Anxiety, excitement, tears on papal plane

In this photo taken Monday, Jan. 12, 2015 and made available Tuesday, Jan. 13, 2015 Pope Francis, left, speaks to reporters en-route to Colombo, Sri Lanka, as he commence his Asian tour. The pontiff arrived in Sri Lanka Tuesday at the start of a weeklong Asian tour saying the island nation can't fully heal from a quarter-century of ethnic civil war without pursuing truth for the injustices committed. (AP Photo/L'Osservatore Romano, pool)

In this photo taken Monday, Jan. 12, 2015 and made available Tuesday, Jan. 13, 2015 Pope Francis, left, speaks to reporters en-route to Colombo, Sri Lanka, as he commence his Asian tour. The pontiff arrived in Sri Lanka Tuesday at the start of a weeklong Asian tour saying the island nation can’t fully heal from a quarter-century of ethnic civil war without pursuing truth for the injustices committed. (AP Photo/L’Osservatore Romano, pool)

“Buon viaggio!”

“Have a nice trip!” The greeting was delivered in his trademark soft but warm voice that despite the microphone, was barely audible because of the drone of the Airbus A330 engine and the nervous beating heart of many of the journalists joining the papal flight for the first time.

## SOURCE EXCERPT
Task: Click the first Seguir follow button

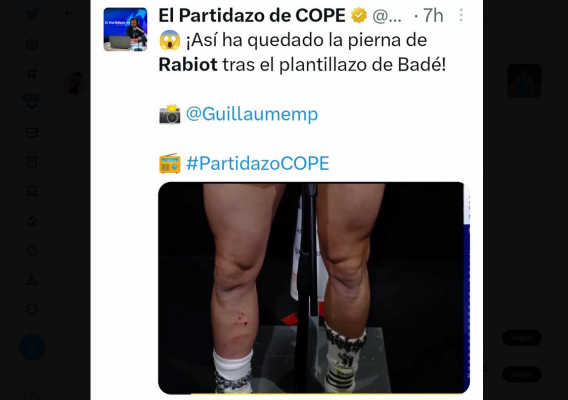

## REQUIRED TASKS
1) Answer these about the papal plane article:
(a) What city was Pope Francis flying to?
(b) How long was the Asian tour described as lasting?
(c) What aircraft's engine drone made the greeting hard to hear?
2) Shorten the paragraph of the papal plane article that begins "“Have a nice trip!” The greeting was delivered," keeping its main facts.
3) Write the next part of the papal plane article, picking up after its final sentence.
The lines play no part in this work.

## THE RESPONSES
1)
(a) Colombo, Sri Lanka
(b) A week
(c) The Airbus A330

2) “Have a nice trip!” came in his usual soft, warm voice. Even with a microphone it was barely audible over the Airbus A330's engine drone and the nervous heartbeats of the many journalists on their first papal flight.

3)
Adding to the anxiety of journalists was the rather hectic itinerary. Pope Francis’ second Asian trip was after all the most extensive yet of his barely two-year-old papacy.

Veteran Vatican media men said the itinerary was nothing compared with that of Pope John Paul II. In 1995, Saint John Paul II went not only to Asian not only to attend the World Youth Day in Manila but to do an apostolic visit as well of Sri Lanka. He was apparently following the example of Pope, now Blessed, Paul VI, who had visited both countries in 1970.

It was perhaps because of the anxiety of covering the “Pilgrim Pope and his rather demanding itinerary that journalists reacted with nervous laughter to Pope Francis wry remark, “There’s a lot of work,” he said.

He then went around and greeted the journalists one by one.

We had been briefed about how Pope Francis would start each apostolic tour with media men in tow the papal plane by walking to each seat to greet each journalist. It’s an effective way of putting journalist’s in their place while preventing pandemonium on the papal plane. Strapped to their seats, journalists would be prevented from mobbing the pope. If all else failed, there would be the burly stewardesses guarding His Holiness.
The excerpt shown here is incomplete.